* [WORK TO BE COMPLETED] Repeat, exactly as written, the lines of the records below from the first through the line with "This screenshot has width=1199, height=809.", but none past it.

(Items from a dataset)
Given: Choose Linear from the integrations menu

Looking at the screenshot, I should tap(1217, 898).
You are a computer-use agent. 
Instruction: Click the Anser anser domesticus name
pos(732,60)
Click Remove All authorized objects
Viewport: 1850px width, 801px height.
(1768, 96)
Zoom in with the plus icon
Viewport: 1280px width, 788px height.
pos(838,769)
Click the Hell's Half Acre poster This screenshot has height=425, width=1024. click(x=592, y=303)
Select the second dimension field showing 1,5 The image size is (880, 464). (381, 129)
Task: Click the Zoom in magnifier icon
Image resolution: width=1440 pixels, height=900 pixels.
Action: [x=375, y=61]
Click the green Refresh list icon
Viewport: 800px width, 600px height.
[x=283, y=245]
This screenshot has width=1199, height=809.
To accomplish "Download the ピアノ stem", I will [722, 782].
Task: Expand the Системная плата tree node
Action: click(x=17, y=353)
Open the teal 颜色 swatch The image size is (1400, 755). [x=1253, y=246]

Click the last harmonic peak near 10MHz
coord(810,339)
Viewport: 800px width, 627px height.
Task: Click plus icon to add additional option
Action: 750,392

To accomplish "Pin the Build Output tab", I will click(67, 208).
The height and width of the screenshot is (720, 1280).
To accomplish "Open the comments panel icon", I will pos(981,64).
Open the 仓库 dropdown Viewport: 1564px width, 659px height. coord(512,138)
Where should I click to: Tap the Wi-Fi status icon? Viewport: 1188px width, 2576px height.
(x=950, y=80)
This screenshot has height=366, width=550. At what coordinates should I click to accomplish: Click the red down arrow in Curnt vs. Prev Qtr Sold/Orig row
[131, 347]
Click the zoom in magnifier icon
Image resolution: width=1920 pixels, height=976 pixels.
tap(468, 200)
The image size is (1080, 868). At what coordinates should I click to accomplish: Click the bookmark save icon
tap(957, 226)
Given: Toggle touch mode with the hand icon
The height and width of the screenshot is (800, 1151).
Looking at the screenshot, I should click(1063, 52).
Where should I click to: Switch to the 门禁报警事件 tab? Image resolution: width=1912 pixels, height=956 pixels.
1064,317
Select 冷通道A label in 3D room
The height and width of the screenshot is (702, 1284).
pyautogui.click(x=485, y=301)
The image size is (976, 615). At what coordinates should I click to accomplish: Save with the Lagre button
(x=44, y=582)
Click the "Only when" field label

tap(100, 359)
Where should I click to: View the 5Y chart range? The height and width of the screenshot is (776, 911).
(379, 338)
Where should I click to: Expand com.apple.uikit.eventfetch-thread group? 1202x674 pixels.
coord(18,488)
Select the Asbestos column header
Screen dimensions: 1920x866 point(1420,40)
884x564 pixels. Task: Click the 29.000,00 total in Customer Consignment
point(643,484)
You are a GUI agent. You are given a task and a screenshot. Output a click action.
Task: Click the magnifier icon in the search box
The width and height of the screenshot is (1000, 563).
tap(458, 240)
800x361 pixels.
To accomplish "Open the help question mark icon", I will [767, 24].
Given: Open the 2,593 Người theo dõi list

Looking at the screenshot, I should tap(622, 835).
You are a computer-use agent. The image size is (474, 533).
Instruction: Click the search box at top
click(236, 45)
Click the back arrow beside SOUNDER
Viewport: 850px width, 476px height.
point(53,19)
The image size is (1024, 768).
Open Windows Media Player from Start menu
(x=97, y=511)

* [RESULT]
Given: Choose Linear from the integrations menu

Looking at the screenshot, I should tap(1217, 898).
You are a computer-use agent. 
Instruction: Click the Anser anser domesticus name
pos(732,60)
Click Remove All authorized objects
Viewport: 1850px width, 801px height.
(1768, 96)
Zoom in with the plus icon
Viewport: 1280px width, 788px height.
pos(838,769)
Click the Hell's Half Acre poster This screenshot has height=425, width=1024. click(x=592, y=303)
Select the second dimension field showing 1,5 The image size is (880, 464). (381, 129)
Task: Click the Zoom in magnifier icon
Image resolution: width=1440 pixels, height=900 pixels.
Action: [x=375, y=61]
Click the green Refresh list icon
Viewport: 800px width, 600px height.
[x=283, y=245]
This screenshot has width=1199, height=809.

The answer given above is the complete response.